CARLSBAD, Calif. and
CAMBRIDGE, Mass., March 6, 2017 /PRNewswire/ -- Akcea
Therapeutics, a wholly owned subsidiary of Ionis Pharmaceuticals,
Inc. (NASDAQ: IONS), today announced that the pivotal Phase 3
APPROACH study of volanesorsen met its primary endpoint of reducing
triglyceride levels in patients with familial chylomicronemia
syndrome (FCS).
APPROACH is a randomized, double-blind, placebo-controlled,
52-week Phase 3 study in 66 patients with FCS, a rare disease
affecting approximately 3,000 to 5,000 patients worldwide.
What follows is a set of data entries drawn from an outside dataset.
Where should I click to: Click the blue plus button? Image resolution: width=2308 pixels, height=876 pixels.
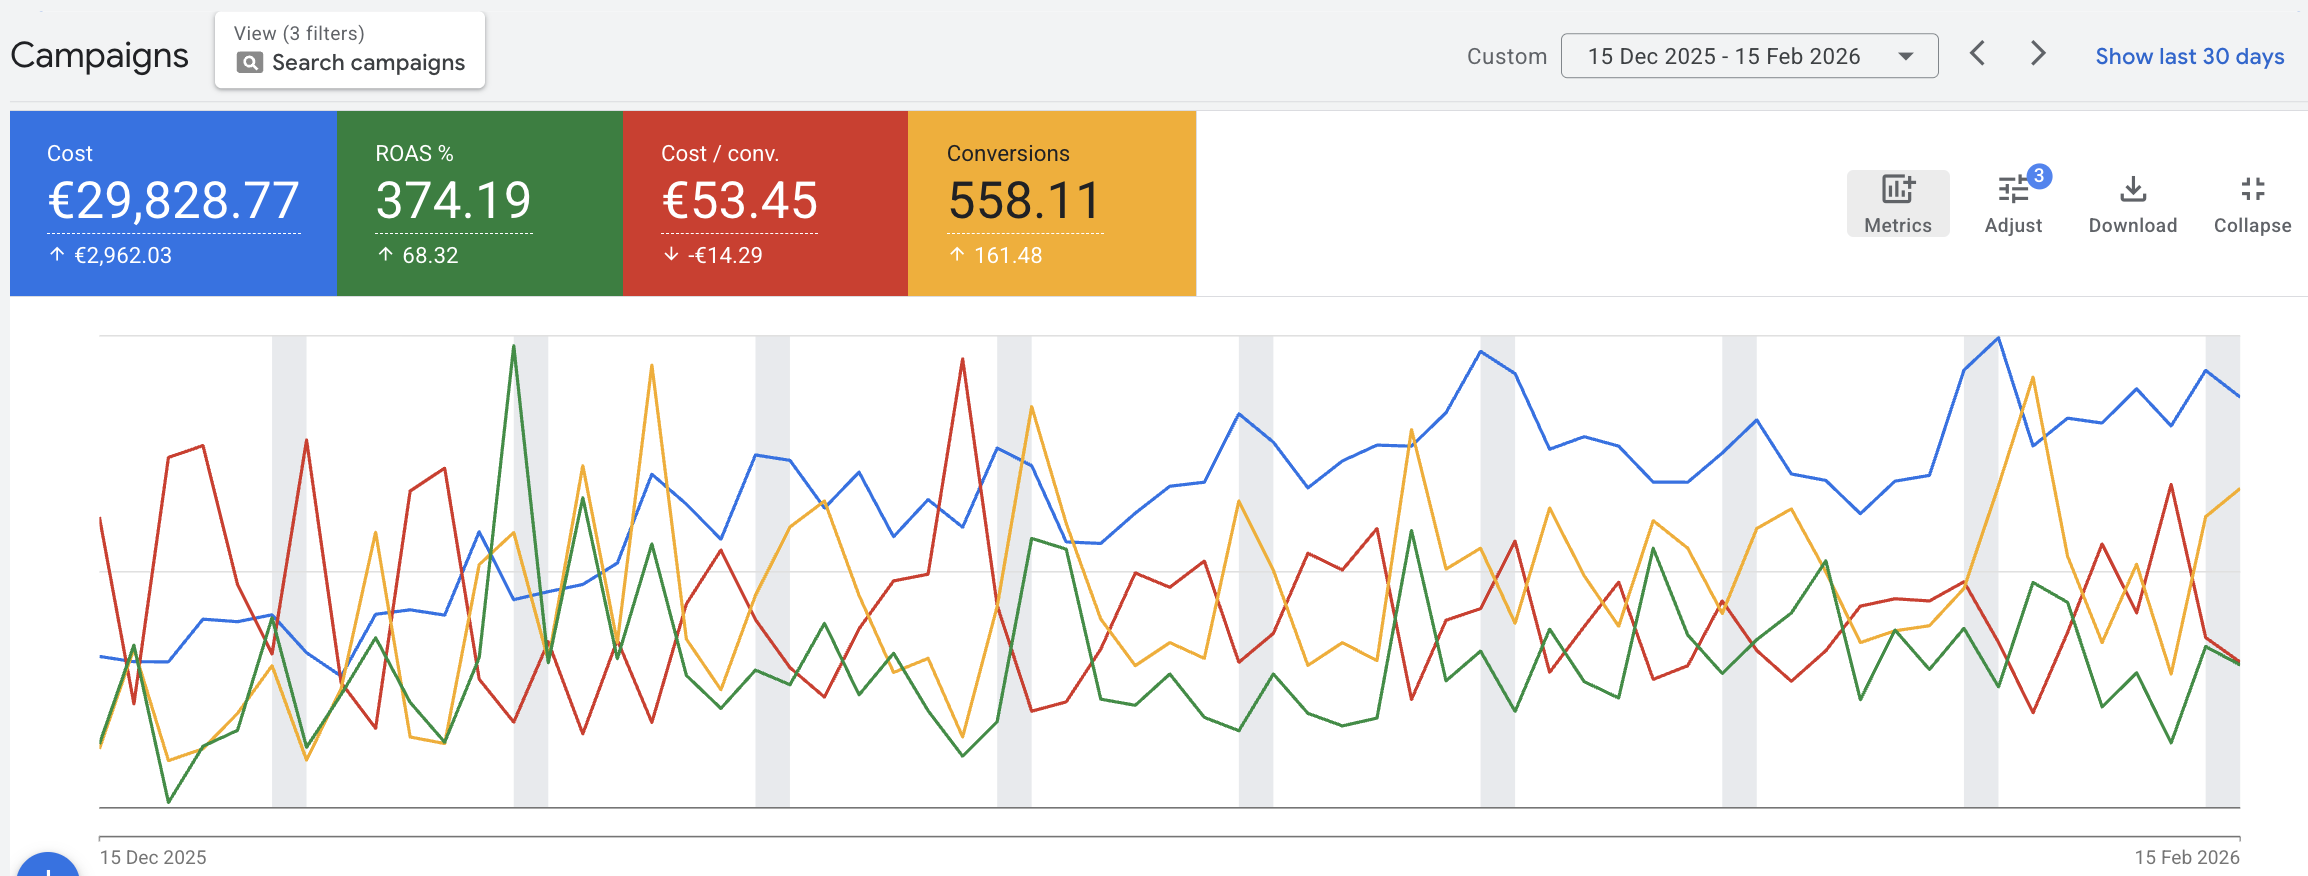click(x=48, y=868)
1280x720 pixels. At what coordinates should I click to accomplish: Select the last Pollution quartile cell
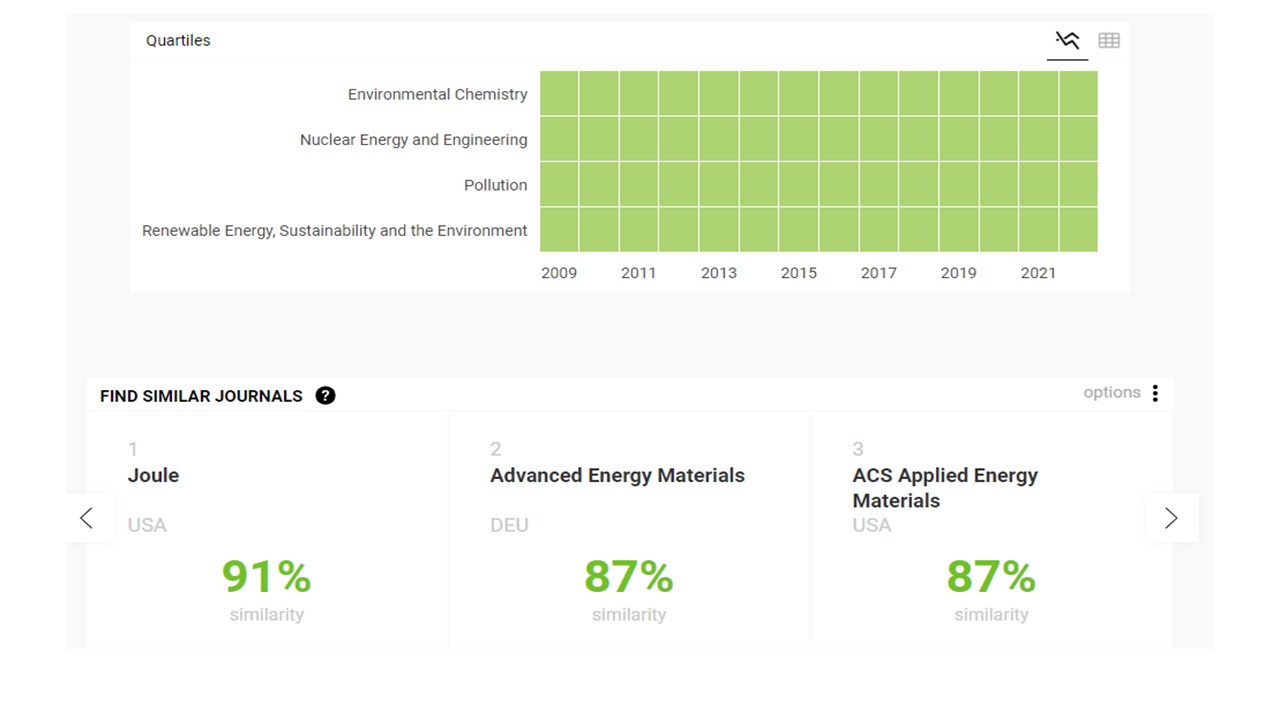1078,184
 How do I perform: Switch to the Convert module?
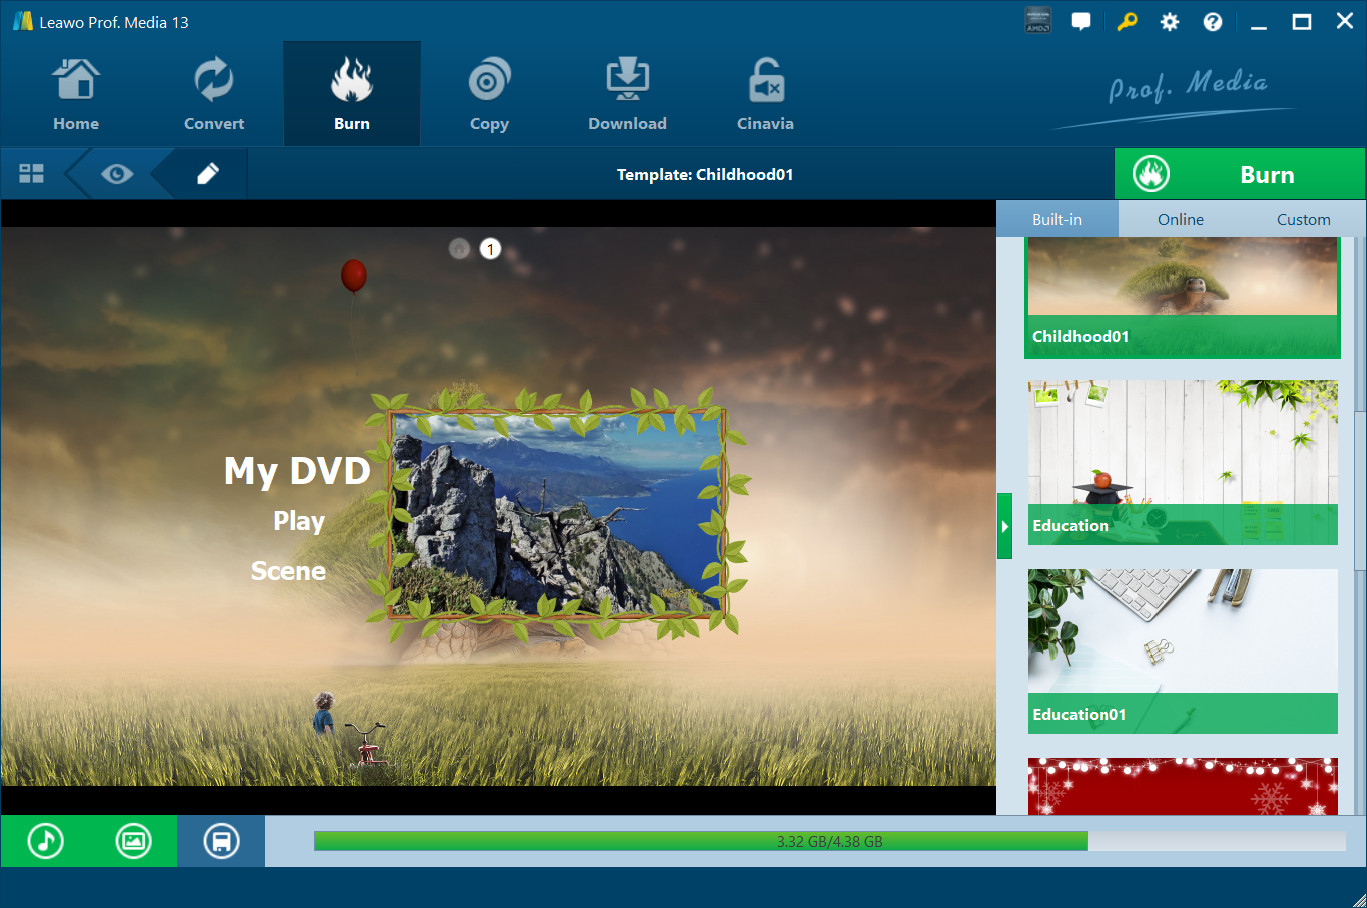[213, 95]
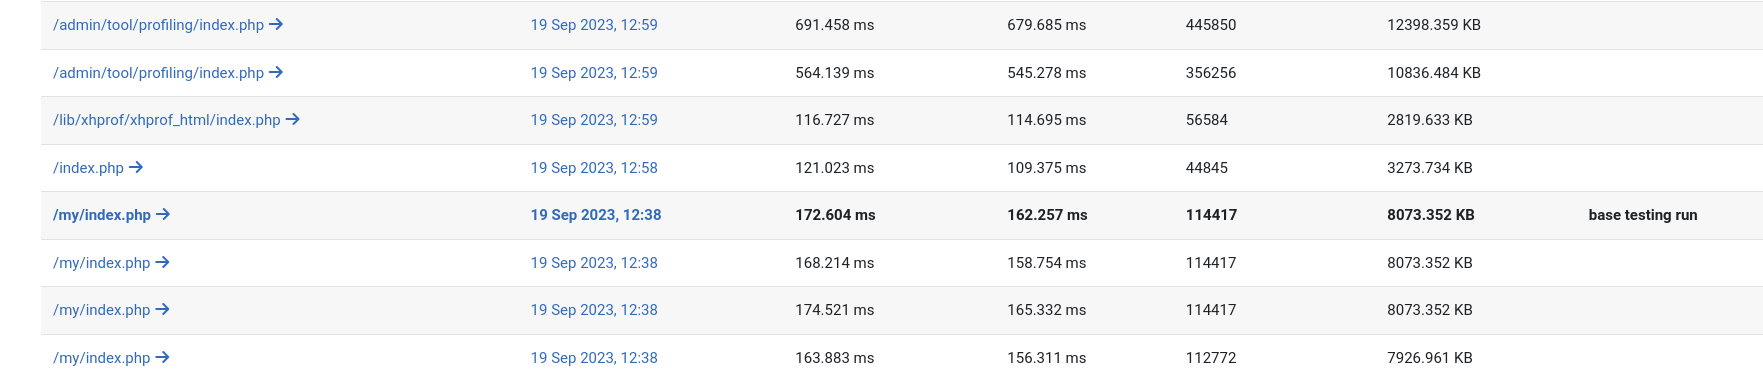Click arrow icon of the 691.458 ms admin profiling run
Viewport: 1763px width, 377px height.
point(276,25)
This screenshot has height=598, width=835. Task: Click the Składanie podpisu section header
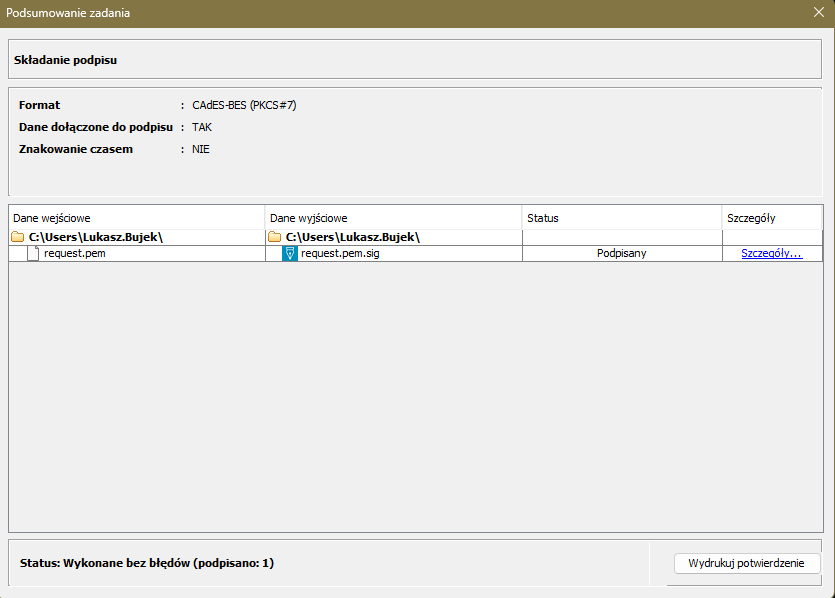66,60
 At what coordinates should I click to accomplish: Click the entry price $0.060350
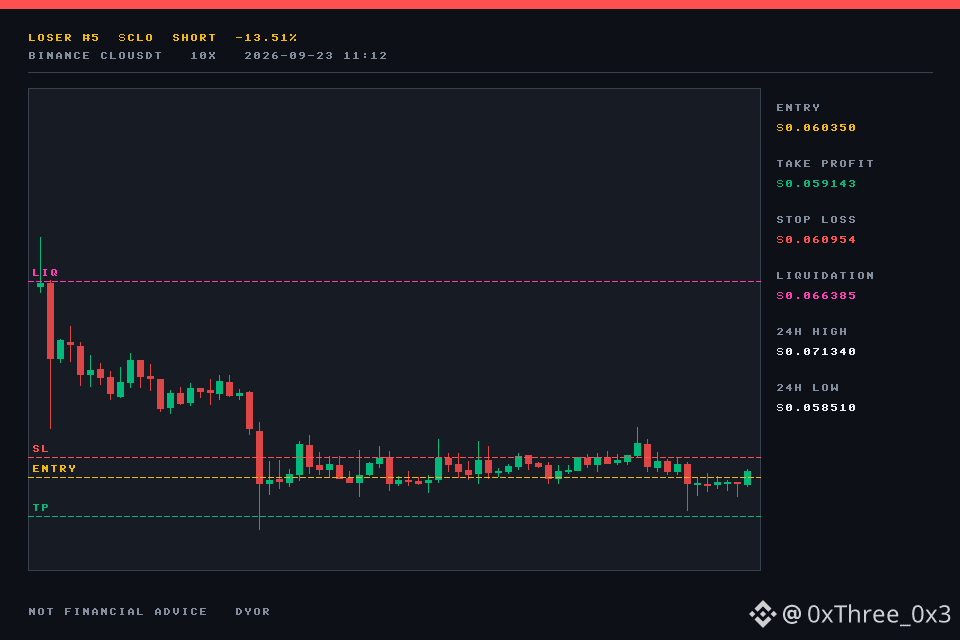point(816,127)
The
average incoming triglyceride level of patients in the study was
2,209 mg/dL. Patients treated with volanesorsen experienced
robust reductions in triglycerides and related benefits as
follows:
- For the primary endpoint of the study, volanesorsen-treated
patients (n=33) achieved a statistically significant (p<0.0001)
mean reduction in triglycerides of 77% from baseline after 3 months
of treatment, compared to a mean increase of 18% in placebo-treated
patients (n=33). This represented a mean absolute reduction
of 1,712 mg/dL in treated patients.
- The treatment effect observed was sustained over the 52-week
treatment period.
- 50% of the treated patients who entered the study with
triglycerides ≥750 mg/dL achieved triglyceride levels less than 500
mg/dL after 3 months of treatment. By comparison, none of the
placebo-treated patients achieved this level (p<0.003).
- Volanesorsen-treated patients with the highest documented
frequency of pancreatitis attacks suffered no attacks during the
52-week treatment period (p=0.02).
- A reduction in abdominal pain was observed in
volanesorsen-treated patients compared to placebo-treated
patients.
"We are excited about the strong profile of volanesorsen in not
only robustly reducing triglycerides, but also providing additional
important patient benefits. FCS is a life-threatening, rare
disease with multiple severe daily and chronic manifestations. We
believe the efficacy and safety data from volanesorsen studies
demonstrate a favorable risk-benefit profile for patients with
FCS," said Paula Soteropoulos,
president and chief executive officer, Akcea
Therapeutics.
The APPROACH study will support the regulatory submission for
FCS of volanesorsen. Additional data from the study will be
presented at an upcoming medical meeting.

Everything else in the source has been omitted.